▶ Extrait du texte:

Reprenant l'argumentaire du Collège national des gynécologues et obstétriciens français (CNGOF) ou de l'Académie de médecine, les adversaires de la mesure ont multiplié les interventions pour asséner qu'entre 14 et 12 semaines, l'« acte d'IVG change de nature, avec des conséquences gynécologiques qui peuvent être graves », selon les mots de Fabien Di Filippo (Les Républicains, LR).
« Cette mesure n'est pas une lubie de militante féministe ; elle est inspirée par des rencontres sur le terrain », s'est défendu la co-rapporteure Albane Gaillot. « Le sujet n'est pas technique, le sujet c'est le droit des femmes à disposer de leur corps », a-t-elle plaidé.

▶ Consigne:
Recopiez fidèlement le passage de l'extrait consacré au débat sur l'IVG, depuis « Reprenant l'argumentaire du » jusqu'à « (Les Républicains, LR). » inclus. La liste fournie n'est d'aucune utilité pour cet exercice.

▶ Liste fournie:
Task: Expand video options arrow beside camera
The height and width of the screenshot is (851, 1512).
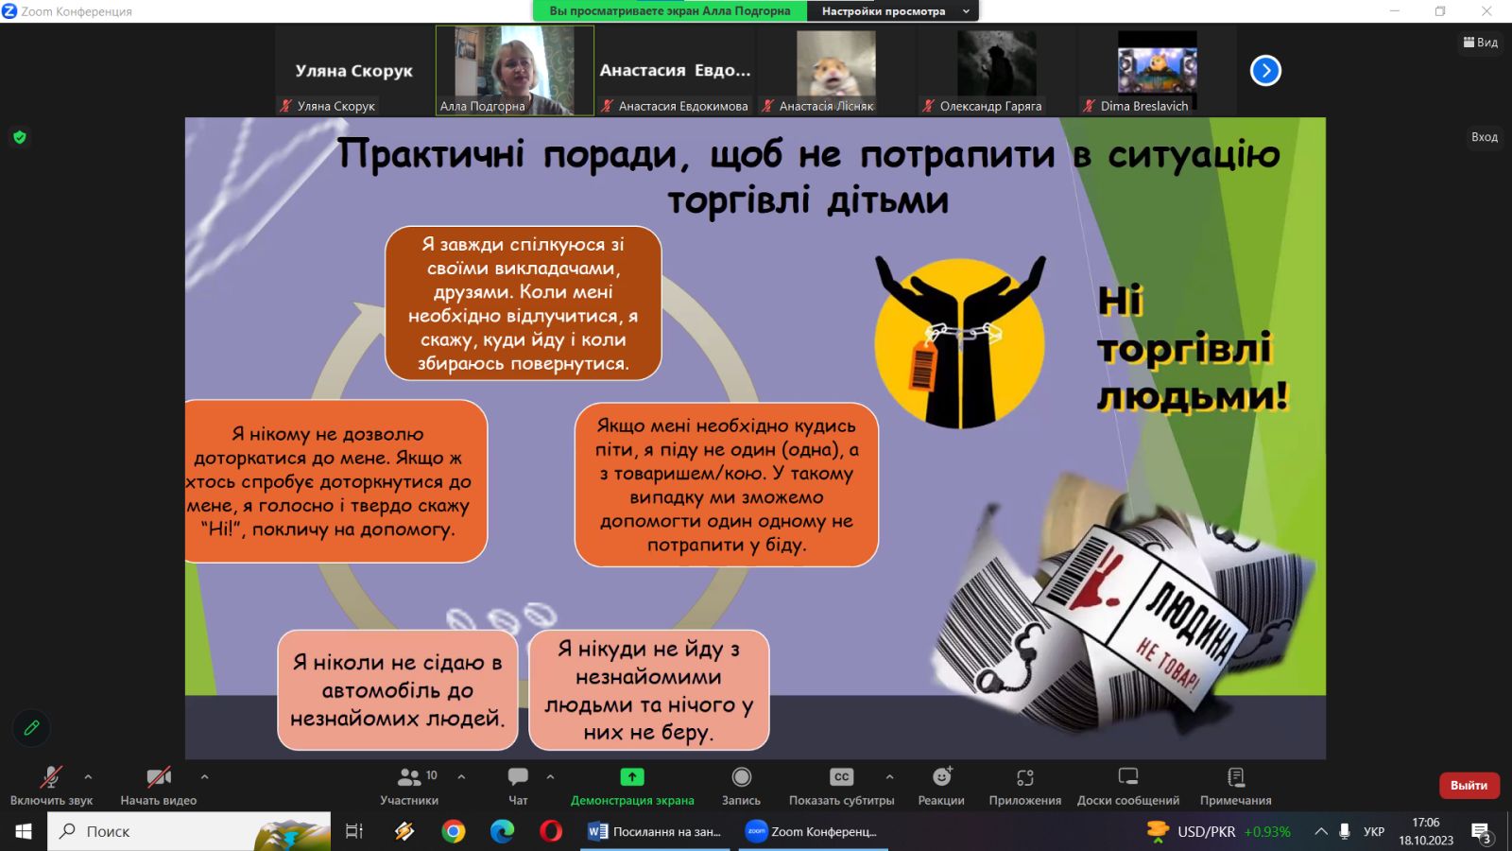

* * *

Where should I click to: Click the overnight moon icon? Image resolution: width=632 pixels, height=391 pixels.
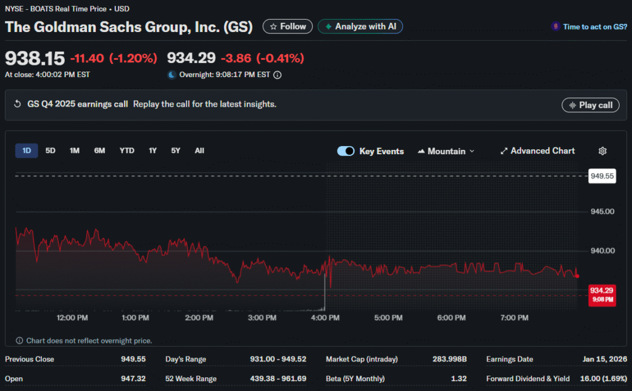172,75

▶ Corrigé:
Reprenant l'argumentaire du Collège national des gynécologues et obstétriciens français (CNGOF) ou de l'Académie de médecine, les adversaires de la mesure ont multiplié les interventions pour asséner qu'entre 14 et 12 semaines, l'« acte d'IVG change de nature, avec des conséquences gynécologiques qui peuvent être graves », selon les mots de Fabien Di Filippo (Les Républicains, LR).